- Date: 27 September 1980
- Stadium: Subiaco Oval
- Attendance: 46,208

Accolades
- Simpson Medallist: Maurice Rioli (South Fremantle)

= 1980 WAFL Grand Final =

Australian rules football game

The 1980 WAFL Grand Final was an Australian rules football game contested between the South Fremantle Football Club and the Swan Districts Football Club, on 27 September 1980 at Subiaco Oval, to determine the premier team of the West Australian Football League (WAFL) for the 1980 season. South Fremantle won the game by 58 points, 23.18 (156) to 15.8 (98), with Maurice Rioli of South Fremantle winning the Simpson Medal as best on ground.

==Season summary==
Swan Districts were the dominant team in the first half of the season, winning 13 games straight. Their winning run ended in Round 14 when they lost to South Fremantle at their home ground, Bassendean Oval by 19 points. They would only lose two more home and away season games for the year, to East Perth in round 16 and to South Fremantle in the final round.

········

> **Exercises to complete**:
1. According to the 1980 WAFL Grand Final text, who won the Simpson Medal as best on ground?
2. Carry on the 1980 WAFL Grand Final text from its final sentence.
The entries that come next aren't needed for anything here.

········

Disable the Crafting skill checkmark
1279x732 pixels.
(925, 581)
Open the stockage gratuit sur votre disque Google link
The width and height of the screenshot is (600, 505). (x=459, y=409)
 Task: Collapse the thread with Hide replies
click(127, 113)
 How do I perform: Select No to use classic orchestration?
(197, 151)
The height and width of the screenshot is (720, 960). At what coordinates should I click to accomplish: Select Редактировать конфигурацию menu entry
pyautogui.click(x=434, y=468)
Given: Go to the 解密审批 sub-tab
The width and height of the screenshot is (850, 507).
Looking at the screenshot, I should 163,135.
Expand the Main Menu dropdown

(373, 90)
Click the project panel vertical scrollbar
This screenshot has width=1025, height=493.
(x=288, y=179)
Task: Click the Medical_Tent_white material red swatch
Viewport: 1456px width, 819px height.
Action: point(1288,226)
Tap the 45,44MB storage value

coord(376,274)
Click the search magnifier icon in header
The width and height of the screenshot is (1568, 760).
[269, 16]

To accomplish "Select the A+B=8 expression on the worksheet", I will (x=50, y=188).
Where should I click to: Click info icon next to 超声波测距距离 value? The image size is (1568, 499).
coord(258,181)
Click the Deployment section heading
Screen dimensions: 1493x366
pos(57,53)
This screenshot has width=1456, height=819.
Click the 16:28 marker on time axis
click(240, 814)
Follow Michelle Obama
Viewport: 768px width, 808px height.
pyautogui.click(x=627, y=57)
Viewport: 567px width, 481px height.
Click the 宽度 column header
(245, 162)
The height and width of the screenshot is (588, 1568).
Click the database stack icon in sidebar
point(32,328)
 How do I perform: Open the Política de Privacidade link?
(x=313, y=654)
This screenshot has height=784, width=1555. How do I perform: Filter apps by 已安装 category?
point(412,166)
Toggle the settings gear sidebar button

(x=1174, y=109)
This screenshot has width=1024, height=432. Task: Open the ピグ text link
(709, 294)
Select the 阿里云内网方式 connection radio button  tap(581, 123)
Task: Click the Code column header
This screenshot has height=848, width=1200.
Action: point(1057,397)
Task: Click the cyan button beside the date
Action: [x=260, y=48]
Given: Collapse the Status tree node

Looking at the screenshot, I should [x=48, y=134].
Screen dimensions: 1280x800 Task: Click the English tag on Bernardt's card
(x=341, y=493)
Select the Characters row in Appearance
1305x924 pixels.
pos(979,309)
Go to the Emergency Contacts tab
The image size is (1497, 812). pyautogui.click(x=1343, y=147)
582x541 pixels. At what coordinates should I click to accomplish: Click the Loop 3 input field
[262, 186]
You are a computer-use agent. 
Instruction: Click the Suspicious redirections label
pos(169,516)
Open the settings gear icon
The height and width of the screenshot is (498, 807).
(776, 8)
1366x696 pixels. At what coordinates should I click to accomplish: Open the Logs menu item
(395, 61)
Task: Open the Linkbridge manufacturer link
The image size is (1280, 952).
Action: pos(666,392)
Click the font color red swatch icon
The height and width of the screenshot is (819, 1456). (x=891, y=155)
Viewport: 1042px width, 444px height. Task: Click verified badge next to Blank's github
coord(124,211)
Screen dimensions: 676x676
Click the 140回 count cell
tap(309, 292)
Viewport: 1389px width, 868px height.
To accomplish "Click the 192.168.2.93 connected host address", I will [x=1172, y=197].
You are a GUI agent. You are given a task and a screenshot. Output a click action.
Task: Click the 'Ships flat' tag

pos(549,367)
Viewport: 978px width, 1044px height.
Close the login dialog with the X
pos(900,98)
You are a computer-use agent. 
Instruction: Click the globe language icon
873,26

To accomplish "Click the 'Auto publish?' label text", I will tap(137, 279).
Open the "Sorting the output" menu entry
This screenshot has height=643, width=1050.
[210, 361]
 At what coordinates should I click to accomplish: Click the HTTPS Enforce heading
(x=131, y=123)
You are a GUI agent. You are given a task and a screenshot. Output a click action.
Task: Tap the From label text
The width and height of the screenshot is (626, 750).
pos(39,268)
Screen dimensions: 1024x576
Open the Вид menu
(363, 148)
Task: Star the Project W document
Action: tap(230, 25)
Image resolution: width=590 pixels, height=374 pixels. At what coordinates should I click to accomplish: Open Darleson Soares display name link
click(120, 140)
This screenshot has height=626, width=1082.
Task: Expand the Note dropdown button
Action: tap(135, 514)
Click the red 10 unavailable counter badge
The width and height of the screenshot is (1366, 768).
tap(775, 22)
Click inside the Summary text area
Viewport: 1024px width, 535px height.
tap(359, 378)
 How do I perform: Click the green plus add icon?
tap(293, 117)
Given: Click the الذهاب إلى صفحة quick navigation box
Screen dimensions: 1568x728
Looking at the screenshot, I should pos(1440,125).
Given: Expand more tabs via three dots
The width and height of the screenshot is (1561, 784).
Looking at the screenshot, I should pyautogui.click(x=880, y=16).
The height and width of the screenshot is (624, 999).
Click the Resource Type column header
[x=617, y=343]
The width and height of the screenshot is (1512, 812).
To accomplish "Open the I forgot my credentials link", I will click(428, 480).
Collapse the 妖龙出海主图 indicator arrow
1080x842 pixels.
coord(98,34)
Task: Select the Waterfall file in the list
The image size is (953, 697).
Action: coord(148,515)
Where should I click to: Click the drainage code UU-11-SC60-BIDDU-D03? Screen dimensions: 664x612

········

> **Solved problems**:
1. Maurice Rioli of South Fremantle.

2.
South Fremantle's season started with player turmoil, with Collingwood's ruckman Derek Shaw getting a Supreme Court injunction to enable him to play for South Fremantle without a clearance. However, South's centre half-back Joe McKay failed in his Supreme Court bid to be cleared to East Perth. Stephen Michael was also enticed to move to Geelong but rejected their offer. After a loss to East Perth in round 6, coach Mal Brown resigned due to his perception that his personality was affecting the umpiring and the "unreceptive attitude of the players to my advice". He withdrew his resignation the following week. South would lose that week to Swan Districts, but would then only lose one more game for the year, winning 12 in a row to finish the regular season in second place, one game behind Swans.

In the finals, East Perth beat Claremont in the First Semi Final with Paul Arnold kicking 7 goals. The following week in the Second Semi Final, South Fremantle continued their unbeaten streak, beating Swans by 10 points. Swan Districts bounced back in the preliminary final, kicking a finals record 28 goals to beat East Perth by 76 points. Graham Melrose starred with 9 goals and Simon Beasley kicked 7 goals.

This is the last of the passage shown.